I think this is occurring in Panzer tests as well so it is not unique to EMPIRE code.

bathmatt commented 5 years ago

THanks, how is this a heisenbug if it is that, wouldn't it always do that??

I can run, fail !!, pass, !! fail, ....

I'll take your patch and try it and see

bartlettroscoe commented 5 years ago

FYI: I had a talk with @rppawlo this morning about these failing Panzer tests. If you look at all of the ATDM Trilinos failing Panzer tests since 2019-06-01 you can see that after @rppawlo merge of PR #5346 on 6/7/2019 which fixed a file read/write race, there has only been to failing Panzer tests on any ATDM Trilinos platform have been:

The test PanzerAdaptersSTK_tSTK_IO_MPI_1 failed due to a random I/O failure:

Exodus Library Warning/Error: [ex_create_int]
    ERROR: file create failed for output.exo
ERROR: Could not open output database 'output.exo' of type 'exodus'
0. tSTK_IO_fields_UnitTest ... -------------------------------------------------------
Primary job  terminated normally, but 1 process returned
a non-zero exit code.. Per user-direction, the job has been aborted.
-------------------------------------------------------

which looks to be unrelated.

The only other failing test PanzerAdaptersSTK_MixedCurlLaplacianExample-ConvTest-Quad-Order-2 shows:

================================================================================

TEST_2

Running: "/home/projects/ppc64le-pwr8-nvidia/openmpi/2.1.2/gcc/7.2.0/cuda/9.2.88/bin/mpiexec" "-np" "4" "-map-by" "socket:PE=4" "/home/jenkins/ride/workspace/Trilinos-atdm-white-ride-cuda-9.2-gnu-7.2.0-release-debug-pt/SRC_AND_BUILD/BUILD/packages/panzer/adapters-stk/example/MixedCurlLaplacianExample/PanzerAdaptersSTK_MixedCurlLaplacianExample.exe" "--use-tpetra" "--use-twod" "--cell=Quad" "--x-elements=16" "--y-elements=16" "--z-elements=4" "--basis-order=2"

  Writing output to file "/home/jenkins/ride/workspace/Trilinos-atdm-white-ride-cuda-9.2-gnu-7.2.0-release-debug-pt/SRC_AND_BUILD/BUILD/packages/panzer/adapters-stk/example/MixedCurlLaplacianExample/MPE-ConvTest-Quad-2-16"

WRITTEN PROBLEM A
Determine whether each statement agrees with the thread on failing Panzer tests, answering yes or no and quoting the deciding words of the thread: (i) PR #5346 fixed a file read/write race. (ii) The problem is unique to EMPIRE code. (iii) The test PanzerAdaptersSTK_tSTK_IO_MPI_1 failed because of a random I/O failure.
WRITTEN PROBLEM B
According to the thread on failing Panzer tests, which pull request did @rppawlo merge on 6/7/2019?
WRITTEN PROBLEM C
Summarize the thread on failing Panzer tests in three sentences.

Extracted data entries
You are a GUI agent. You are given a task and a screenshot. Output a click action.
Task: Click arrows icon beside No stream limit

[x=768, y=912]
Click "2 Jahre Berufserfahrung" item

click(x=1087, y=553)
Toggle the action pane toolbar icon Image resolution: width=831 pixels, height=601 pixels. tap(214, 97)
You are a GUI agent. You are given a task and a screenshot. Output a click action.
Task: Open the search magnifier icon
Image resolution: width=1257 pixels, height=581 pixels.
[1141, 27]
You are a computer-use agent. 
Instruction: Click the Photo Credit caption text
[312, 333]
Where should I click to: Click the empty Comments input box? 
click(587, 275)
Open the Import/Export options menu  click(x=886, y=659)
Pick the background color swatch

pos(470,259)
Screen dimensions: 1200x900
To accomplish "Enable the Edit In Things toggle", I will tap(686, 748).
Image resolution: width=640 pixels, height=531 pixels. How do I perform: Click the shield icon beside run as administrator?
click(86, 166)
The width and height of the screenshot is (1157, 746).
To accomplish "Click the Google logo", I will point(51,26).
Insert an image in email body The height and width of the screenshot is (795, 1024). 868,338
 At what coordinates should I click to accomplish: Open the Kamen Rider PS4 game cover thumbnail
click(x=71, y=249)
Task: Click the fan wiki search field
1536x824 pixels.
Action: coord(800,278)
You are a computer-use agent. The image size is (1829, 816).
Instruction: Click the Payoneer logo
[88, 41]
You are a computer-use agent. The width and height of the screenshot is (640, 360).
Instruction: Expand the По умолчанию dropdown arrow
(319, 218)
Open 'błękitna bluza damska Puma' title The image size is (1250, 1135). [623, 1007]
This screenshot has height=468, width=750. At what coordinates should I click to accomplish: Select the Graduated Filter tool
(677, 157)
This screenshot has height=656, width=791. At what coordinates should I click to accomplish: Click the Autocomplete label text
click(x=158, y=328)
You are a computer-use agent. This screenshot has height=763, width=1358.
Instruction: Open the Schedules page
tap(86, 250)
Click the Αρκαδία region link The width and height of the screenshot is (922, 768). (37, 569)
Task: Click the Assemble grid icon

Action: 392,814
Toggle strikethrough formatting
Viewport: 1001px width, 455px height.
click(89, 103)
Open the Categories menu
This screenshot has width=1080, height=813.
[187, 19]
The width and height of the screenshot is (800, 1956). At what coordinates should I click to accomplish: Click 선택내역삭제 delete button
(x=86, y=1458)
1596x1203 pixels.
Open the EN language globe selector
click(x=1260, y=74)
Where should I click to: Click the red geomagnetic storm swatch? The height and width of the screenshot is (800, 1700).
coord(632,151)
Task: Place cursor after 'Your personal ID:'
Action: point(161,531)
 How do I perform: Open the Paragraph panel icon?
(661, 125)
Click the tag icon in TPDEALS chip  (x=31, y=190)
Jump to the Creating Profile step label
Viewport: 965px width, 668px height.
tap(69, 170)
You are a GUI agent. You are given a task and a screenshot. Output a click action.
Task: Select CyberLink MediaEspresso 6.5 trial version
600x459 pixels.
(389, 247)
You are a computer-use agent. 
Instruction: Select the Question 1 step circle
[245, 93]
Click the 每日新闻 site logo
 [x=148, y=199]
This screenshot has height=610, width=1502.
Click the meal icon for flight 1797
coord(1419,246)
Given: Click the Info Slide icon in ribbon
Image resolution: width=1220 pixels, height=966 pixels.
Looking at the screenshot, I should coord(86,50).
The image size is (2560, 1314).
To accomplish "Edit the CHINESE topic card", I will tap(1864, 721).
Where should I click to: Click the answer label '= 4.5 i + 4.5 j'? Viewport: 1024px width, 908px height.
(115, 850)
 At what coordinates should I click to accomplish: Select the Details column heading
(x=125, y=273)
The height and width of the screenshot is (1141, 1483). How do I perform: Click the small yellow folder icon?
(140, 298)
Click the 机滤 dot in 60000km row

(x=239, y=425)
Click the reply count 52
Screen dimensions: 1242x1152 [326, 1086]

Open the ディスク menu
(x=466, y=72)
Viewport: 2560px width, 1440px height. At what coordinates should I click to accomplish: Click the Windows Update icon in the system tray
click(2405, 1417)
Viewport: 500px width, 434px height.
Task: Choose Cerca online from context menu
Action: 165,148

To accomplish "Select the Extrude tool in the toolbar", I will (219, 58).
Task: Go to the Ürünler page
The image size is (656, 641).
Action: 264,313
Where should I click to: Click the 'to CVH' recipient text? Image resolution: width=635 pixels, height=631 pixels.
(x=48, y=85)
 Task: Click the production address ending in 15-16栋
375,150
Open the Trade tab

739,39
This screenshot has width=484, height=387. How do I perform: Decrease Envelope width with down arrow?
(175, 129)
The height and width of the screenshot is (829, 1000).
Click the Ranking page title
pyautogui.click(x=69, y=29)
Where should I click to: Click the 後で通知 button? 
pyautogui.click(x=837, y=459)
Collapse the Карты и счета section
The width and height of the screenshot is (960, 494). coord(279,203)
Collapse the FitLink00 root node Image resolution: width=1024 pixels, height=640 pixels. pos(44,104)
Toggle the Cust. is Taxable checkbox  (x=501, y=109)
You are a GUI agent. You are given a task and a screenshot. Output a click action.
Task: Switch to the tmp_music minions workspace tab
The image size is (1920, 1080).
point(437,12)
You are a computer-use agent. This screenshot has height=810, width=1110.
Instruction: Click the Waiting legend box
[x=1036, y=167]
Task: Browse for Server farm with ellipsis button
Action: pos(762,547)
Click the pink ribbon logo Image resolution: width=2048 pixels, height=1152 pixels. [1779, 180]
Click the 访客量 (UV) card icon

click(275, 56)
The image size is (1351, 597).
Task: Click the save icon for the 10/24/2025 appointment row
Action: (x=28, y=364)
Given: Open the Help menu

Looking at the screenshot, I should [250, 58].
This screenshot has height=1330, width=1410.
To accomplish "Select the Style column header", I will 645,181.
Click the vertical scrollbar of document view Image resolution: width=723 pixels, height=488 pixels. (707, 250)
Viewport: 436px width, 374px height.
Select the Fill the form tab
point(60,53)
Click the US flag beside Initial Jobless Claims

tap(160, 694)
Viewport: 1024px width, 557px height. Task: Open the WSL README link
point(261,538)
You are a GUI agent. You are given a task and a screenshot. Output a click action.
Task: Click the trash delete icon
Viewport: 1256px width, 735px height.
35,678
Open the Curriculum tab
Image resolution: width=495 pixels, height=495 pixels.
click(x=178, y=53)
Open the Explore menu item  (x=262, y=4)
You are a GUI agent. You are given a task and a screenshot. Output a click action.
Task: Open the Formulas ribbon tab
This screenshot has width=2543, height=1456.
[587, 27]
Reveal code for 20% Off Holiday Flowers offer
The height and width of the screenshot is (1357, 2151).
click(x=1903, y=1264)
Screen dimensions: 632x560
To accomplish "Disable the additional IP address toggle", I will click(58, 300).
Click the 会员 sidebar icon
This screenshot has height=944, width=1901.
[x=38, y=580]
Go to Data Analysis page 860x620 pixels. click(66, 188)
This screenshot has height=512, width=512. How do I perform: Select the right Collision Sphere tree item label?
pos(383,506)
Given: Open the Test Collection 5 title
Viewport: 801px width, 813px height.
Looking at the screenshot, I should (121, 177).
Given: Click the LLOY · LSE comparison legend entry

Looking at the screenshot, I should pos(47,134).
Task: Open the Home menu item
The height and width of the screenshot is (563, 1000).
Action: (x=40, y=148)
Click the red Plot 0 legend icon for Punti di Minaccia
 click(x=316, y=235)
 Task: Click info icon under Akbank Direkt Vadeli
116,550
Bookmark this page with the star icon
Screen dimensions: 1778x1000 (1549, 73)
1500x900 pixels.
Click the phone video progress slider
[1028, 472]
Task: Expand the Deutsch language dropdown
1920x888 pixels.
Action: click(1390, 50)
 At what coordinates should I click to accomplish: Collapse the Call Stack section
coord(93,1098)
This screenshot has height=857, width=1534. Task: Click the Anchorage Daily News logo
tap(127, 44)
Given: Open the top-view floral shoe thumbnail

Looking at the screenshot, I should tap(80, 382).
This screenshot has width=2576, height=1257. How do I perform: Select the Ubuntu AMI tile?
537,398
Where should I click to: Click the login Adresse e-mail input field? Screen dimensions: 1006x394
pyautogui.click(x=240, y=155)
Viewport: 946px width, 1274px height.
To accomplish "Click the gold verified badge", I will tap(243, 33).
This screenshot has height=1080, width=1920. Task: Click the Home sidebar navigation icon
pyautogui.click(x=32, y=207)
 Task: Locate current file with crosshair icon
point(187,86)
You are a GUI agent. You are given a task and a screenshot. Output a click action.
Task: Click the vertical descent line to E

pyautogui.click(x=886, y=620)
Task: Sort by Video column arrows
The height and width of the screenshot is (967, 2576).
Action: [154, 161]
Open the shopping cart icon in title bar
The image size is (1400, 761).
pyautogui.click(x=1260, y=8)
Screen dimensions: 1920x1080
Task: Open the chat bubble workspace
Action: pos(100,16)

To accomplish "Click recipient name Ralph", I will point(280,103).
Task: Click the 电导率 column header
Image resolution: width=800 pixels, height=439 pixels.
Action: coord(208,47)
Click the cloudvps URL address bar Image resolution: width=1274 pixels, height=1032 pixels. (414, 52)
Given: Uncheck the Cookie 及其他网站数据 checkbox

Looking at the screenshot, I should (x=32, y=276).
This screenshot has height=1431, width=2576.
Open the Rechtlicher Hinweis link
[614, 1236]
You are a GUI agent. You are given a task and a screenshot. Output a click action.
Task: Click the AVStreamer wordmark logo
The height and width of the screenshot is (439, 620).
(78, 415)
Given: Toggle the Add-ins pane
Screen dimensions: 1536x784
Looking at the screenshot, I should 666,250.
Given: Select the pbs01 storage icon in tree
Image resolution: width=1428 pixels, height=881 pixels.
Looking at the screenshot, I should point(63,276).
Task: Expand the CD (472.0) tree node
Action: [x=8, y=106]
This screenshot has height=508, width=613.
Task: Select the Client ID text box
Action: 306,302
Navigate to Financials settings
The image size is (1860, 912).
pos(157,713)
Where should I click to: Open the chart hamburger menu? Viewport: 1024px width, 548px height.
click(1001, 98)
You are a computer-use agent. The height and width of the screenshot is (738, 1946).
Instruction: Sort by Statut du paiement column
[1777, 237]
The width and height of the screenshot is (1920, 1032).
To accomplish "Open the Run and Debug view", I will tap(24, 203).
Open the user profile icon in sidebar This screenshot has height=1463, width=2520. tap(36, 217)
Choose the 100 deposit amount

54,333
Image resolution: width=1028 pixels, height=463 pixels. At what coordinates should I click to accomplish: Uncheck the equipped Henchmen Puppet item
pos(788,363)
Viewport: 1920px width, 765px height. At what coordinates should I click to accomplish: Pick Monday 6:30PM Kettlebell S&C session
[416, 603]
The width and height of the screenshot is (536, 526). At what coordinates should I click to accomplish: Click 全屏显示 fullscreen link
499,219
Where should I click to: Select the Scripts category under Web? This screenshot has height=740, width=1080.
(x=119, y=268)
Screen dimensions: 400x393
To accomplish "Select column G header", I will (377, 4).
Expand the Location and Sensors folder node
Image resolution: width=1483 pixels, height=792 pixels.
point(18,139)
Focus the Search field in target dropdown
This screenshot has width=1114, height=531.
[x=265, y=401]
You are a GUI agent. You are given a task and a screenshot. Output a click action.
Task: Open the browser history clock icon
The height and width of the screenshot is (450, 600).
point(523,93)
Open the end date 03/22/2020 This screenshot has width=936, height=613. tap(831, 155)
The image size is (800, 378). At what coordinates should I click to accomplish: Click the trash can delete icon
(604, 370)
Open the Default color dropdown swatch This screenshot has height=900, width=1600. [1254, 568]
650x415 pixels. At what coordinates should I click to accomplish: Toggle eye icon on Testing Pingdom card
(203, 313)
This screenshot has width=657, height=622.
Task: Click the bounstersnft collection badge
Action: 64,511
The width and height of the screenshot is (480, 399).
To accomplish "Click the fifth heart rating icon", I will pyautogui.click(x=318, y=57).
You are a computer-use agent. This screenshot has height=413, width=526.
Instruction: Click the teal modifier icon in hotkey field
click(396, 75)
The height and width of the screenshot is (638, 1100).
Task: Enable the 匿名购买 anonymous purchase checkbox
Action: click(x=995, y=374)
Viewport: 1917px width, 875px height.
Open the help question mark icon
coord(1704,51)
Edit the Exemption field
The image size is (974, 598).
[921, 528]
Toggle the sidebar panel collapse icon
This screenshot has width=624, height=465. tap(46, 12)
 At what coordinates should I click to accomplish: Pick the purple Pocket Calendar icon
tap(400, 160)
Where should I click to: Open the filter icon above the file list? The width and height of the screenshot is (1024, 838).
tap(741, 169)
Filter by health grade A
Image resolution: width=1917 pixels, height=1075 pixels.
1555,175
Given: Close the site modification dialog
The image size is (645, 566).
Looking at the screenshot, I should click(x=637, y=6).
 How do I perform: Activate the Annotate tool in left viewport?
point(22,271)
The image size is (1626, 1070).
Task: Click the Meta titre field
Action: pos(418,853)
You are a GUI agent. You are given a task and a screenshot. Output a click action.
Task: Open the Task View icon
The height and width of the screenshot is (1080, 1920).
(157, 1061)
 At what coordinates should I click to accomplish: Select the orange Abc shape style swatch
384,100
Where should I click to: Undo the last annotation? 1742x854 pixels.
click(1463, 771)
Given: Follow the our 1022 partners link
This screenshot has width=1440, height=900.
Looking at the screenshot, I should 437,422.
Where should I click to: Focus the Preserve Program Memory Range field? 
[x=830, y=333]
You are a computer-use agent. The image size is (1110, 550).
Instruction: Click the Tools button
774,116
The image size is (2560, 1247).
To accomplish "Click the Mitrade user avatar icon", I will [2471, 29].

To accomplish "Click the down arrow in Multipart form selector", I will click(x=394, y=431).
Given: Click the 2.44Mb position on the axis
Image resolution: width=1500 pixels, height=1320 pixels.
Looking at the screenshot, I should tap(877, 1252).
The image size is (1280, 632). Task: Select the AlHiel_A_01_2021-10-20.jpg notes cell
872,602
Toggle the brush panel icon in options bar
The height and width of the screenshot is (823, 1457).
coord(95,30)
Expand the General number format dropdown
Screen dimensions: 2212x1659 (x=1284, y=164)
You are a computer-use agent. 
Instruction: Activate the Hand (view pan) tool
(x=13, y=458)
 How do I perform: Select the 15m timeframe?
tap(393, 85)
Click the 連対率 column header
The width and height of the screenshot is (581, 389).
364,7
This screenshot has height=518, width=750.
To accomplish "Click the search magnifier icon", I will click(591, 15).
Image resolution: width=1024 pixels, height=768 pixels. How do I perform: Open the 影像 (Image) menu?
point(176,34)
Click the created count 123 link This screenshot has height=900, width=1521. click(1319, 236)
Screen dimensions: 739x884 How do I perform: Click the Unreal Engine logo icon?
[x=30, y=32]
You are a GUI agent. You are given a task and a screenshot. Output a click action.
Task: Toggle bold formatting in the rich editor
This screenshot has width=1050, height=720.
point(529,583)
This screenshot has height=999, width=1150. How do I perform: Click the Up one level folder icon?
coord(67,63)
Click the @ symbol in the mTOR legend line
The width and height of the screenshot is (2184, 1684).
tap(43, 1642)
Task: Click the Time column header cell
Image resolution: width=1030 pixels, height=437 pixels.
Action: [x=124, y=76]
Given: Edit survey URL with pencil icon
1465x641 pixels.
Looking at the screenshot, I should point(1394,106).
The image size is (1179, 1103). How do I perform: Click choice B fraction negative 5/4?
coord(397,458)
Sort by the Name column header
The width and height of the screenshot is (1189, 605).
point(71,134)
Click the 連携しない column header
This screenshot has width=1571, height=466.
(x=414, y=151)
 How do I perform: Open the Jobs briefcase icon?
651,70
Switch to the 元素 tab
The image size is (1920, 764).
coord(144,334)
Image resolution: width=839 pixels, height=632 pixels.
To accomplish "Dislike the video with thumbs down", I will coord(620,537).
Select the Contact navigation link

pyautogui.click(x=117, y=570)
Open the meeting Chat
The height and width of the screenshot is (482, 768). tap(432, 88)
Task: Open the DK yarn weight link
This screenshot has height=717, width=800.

EXERCISE ANSWER A
(i) Yes: "which fixed a file read/write race"
(ii) No: "it is not unique to EMPIRE code"
(iii) Yes: "The test PanzerAdaptersSTK_tSTK_IO_MPI_1 failed due to a random I/O failure"

EXERCISE ANSWER B
PR #5346

EXERCISE ANSWER C
The thread notes that the issue also occurs in Panzer tests and is not unique to EMPIRE code. bathmatt asks how it could be a heisenbug, reports runs that alternately fail and pass, and plans to try the patch. bartlettroscoe reports that since @rppawlo merged PR #5346 on 6/7/2019, fixing a file read/write race, the test PanzerAdaptersSTK_tSTK_IO_MPI_1 has failed from a random I/O failure that looks unrelated, and the output of the other failing test, PanzerAdaptersSTK_MixedCurlLaplacianExample-ConvTest-Quad-Order-2, is shown.